The MTV generation was a society of sound-bite/video-bite junkies, who couldn't focus for more than 15 seconds on anything without needing a distraction. A visual image wouldn't keep our attention unless it moved dramatically, constantly. The post-MTV perpetually-looping CNN mode of communication produced some people who not only have a limited attention span, but who assume that there is no beginning or end, and believe they can always catch up no matter where they start or how often they get distracted.
That fractured attention span seems to be getting even more fragmented with the advent of SMS and other remote communication technologies. The latest generation of company recruits thinks and behaves in non-linear random-access modes. This Internet generation, the “digital natives” born into a world where personal computers were already pervasive, is a society of text-bite junkies. Text is making a comeback, fleshed out by a resurgence in cryptic iconography. Instant messaging, SMS, chat-room style communication, ticker-style news highlights on TV. All of it is text, but not as Shakespeare knew it. Text has a new Morse code that evolves and mutates daily. If u hve smthg 2 say, it takes 2 long to cre8 a pic. Or it did before camera phones came along. J LOL.
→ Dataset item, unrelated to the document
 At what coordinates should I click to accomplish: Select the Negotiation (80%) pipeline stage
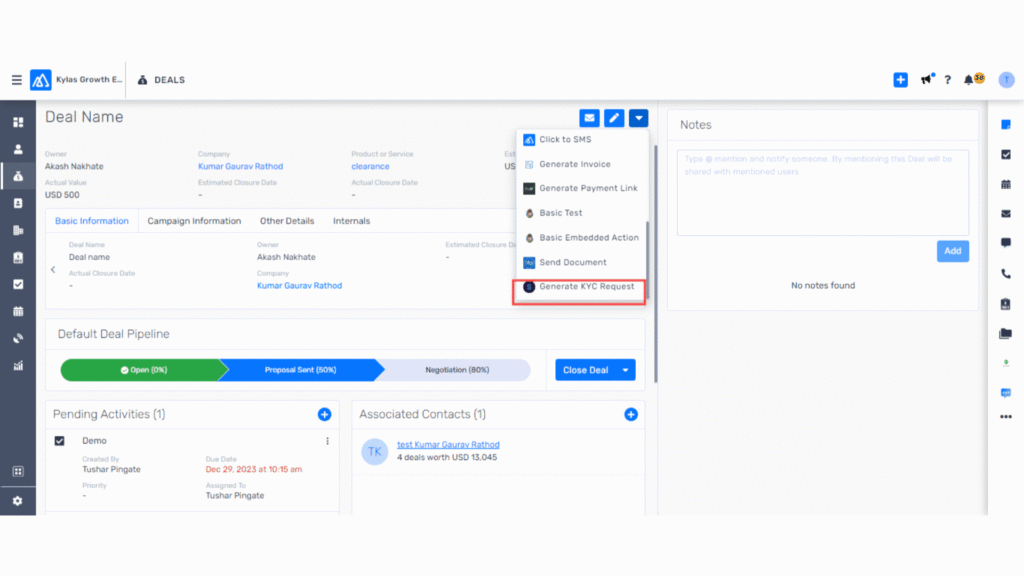point(456,370)
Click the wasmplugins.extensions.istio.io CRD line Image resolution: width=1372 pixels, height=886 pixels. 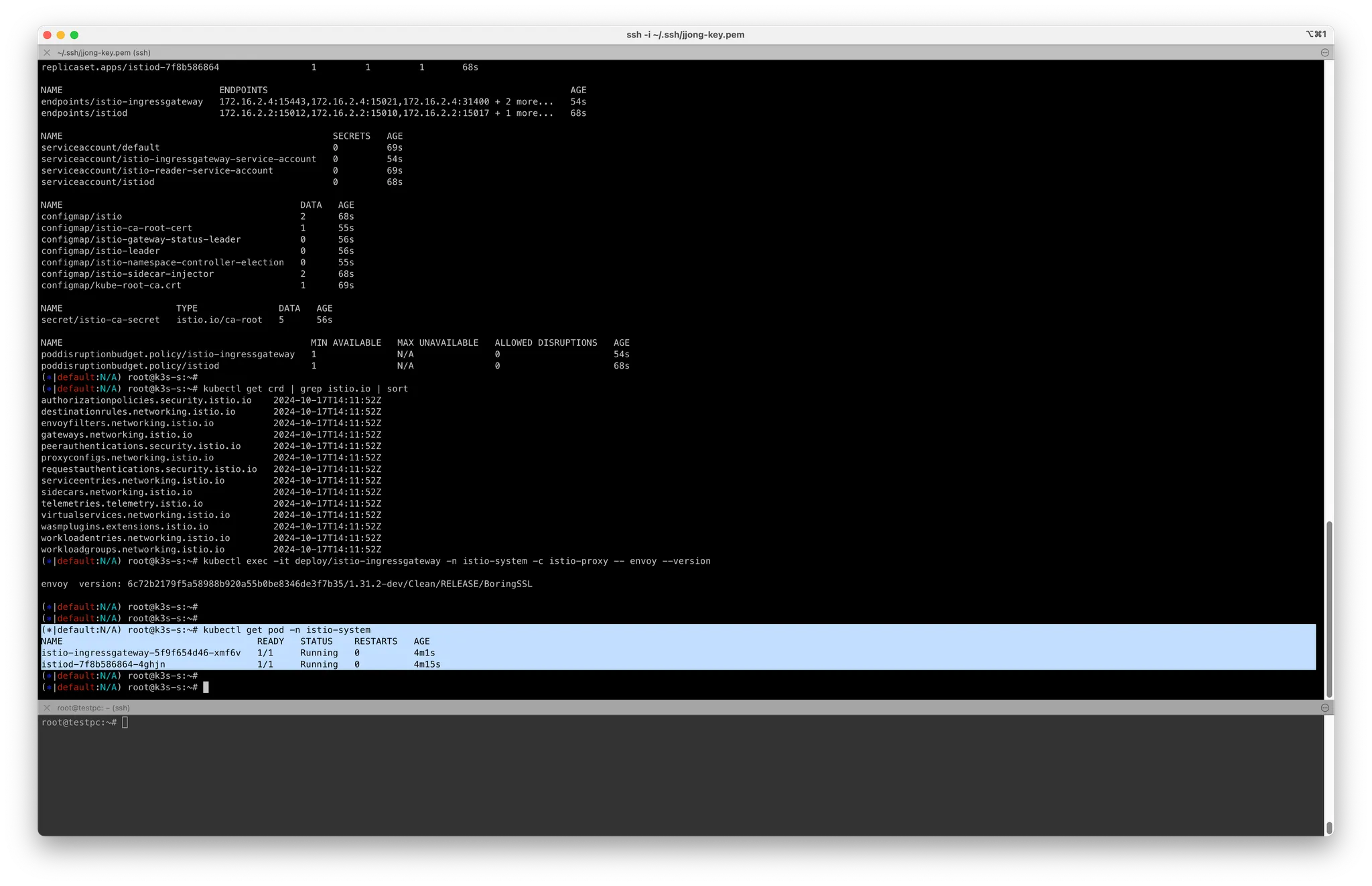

Is Internet culture overwhelming organisational culture? The digital divide (if we think of it in terms of those who have embraced connectedness versus those who just get by) is just getting wider. True, "smart mobs" can coalesce and disperse with split second precision. But these are funky folks on the fringe, not mainstream people. What may become more pervasive, particularly as mobile phones become smarter and Wi-Fi becomes ubiquitous, is a blurring of the line that separates "presence" from "absence". Perhaps technology will be used to inflict punctuality and attentiveness. Or, more likely, the technology will make these concepts unnecessary, outmoded, and counter-productive.